2014 Outstanding Teaching of the Humanities Award Winner
Frankenstein; or The Modern Prometheus by Mary Shelley
Oh my goth! At the top of my summer reading recommendation list is Mary Shelley's nineteenth-century gothic novel Frankenstein; or The Modern Prometheus. The novel emphasizes dangers: the danger of over-reaching ambition, scientific advances, revenge, judging one's value on physical traits, and other real-world menaces that remain prevalent in our society. Reading the novel will dispel the age-old myth that the heart of the novel is largely about the conflict between a crazed scientist and a vicious, merciless monster.
Shelley adds incredible depth to her characters as she subtly conveys the following thematic messages: 1) how loneliness and alienation can have devastating results, 2) with knowledge comes responsibility, 3) how revenge is wasted energy, and, lastly, 4) an ugly face is better than an ugly heart.

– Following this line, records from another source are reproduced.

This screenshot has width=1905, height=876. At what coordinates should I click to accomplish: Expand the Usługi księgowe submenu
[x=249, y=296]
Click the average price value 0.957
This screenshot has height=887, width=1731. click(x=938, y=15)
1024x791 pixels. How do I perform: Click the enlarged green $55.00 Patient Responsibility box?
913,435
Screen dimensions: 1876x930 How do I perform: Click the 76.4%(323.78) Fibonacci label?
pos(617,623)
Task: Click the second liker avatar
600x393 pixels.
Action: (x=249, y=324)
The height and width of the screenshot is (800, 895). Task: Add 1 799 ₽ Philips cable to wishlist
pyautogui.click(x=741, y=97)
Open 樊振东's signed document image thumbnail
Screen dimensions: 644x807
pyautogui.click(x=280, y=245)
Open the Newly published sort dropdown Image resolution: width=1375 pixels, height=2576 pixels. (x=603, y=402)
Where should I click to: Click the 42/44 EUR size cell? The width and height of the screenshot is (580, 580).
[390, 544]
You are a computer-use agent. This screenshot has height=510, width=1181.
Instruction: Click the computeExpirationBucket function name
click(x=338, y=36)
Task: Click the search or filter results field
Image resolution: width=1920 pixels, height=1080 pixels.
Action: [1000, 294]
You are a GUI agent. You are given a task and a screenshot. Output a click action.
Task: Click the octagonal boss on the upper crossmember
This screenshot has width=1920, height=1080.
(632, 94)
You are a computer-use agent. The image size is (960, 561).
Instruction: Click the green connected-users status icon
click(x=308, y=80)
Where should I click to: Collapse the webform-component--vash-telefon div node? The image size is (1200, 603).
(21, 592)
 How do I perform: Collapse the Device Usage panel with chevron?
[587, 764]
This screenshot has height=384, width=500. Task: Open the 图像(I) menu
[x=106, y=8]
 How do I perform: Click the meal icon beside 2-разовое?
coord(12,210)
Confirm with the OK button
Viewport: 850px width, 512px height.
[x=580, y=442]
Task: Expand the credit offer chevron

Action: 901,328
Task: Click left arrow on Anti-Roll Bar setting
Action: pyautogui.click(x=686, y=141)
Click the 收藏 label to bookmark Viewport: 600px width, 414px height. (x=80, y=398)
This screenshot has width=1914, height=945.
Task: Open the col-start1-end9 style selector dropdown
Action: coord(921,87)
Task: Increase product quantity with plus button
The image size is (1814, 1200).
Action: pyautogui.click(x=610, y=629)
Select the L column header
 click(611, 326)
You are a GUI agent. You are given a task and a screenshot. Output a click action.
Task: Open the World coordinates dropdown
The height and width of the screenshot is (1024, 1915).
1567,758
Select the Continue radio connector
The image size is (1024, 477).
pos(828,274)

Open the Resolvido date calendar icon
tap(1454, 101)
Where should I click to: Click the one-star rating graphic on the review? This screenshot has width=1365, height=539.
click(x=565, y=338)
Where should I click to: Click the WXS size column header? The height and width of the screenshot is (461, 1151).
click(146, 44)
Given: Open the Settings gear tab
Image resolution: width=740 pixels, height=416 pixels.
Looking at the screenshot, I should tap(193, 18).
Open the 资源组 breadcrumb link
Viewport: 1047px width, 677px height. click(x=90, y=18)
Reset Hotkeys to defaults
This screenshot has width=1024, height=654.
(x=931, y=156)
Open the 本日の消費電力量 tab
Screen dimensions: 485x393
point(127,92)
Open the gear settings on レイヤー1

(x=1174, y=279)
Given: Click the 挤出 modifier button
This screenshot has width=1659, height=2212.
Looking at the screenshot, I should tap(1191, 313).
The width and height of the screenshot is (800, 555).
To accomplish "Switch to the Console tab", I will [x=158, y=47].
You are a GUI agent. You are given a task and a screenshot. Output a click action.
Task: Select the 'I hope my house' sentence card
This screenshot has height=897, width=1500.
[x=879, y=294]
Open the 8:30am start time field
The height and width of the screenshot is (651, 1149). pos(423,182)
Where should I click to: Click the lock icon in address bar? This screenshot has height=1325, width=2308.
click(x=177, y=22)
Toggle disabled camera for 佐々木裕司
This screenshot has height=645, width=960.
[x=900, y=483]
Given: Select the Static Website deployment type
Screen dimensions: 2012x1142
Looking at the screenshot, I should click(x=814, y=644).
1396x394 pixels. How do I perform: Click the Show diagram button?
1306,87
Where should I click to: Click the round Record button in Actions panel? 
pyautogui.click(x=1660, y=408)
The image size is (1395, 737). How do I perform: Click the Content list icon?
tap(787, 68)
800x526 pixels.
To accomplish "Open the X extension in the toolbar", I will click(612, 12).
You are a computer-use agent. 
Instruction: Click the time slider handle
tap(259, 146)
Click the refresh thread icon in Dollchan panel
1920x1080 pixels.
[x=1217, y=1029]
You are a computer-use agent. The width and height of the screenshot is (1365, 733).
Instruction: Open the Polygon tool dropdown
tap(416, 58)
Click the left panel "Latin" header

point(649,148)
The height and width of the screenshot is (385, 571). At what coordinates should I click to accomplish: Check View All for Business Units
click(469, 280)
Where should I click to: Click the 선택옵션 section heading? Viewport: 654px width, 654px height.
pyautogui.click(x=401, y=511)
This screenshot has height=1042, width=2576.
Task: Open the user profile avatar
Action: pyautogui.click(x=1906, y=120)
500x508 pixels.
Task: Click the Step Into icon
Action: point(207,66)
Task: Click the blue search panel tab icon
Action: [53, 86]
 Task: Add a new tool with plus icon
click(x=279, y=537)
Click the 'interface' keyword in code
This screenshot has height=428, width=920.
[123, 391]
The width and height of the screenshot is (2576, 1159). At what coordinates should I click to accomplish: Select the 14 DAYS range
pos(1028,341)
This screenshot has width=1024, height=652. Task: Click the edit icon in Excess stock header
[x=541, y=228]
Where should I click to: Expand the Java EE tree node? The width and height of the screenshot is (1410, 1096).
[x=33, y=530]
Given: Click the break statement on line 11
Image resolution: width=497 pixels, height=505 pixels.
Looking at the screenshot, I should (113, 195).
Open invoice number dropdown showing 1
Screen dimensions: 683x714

This novel puts on display the nature of humankind by invoking moral and ethical questions, which causes us to think about life, our intolerances, and our beliefs. Along with rich Romantic-era sublime settings and adventurous escapades, Shelley gives the creature a voice, which allows the readers to sympathize with the physical and emotional pain society subjects him to because of his hideous appearance. After many desperate attempts to connect with mankind, the creature concludes that "[I]f I cannot inspire love, I will cause
fear. . ."
The creature will likely remain the most memorable character in science fiction. The novel remains relevant today because it continues to spark insightful debates; e.g., nature versus nurture, whether one can be innately evil, and if scientific quests exceed our humanity. This is an enlightening, thrilling summer read!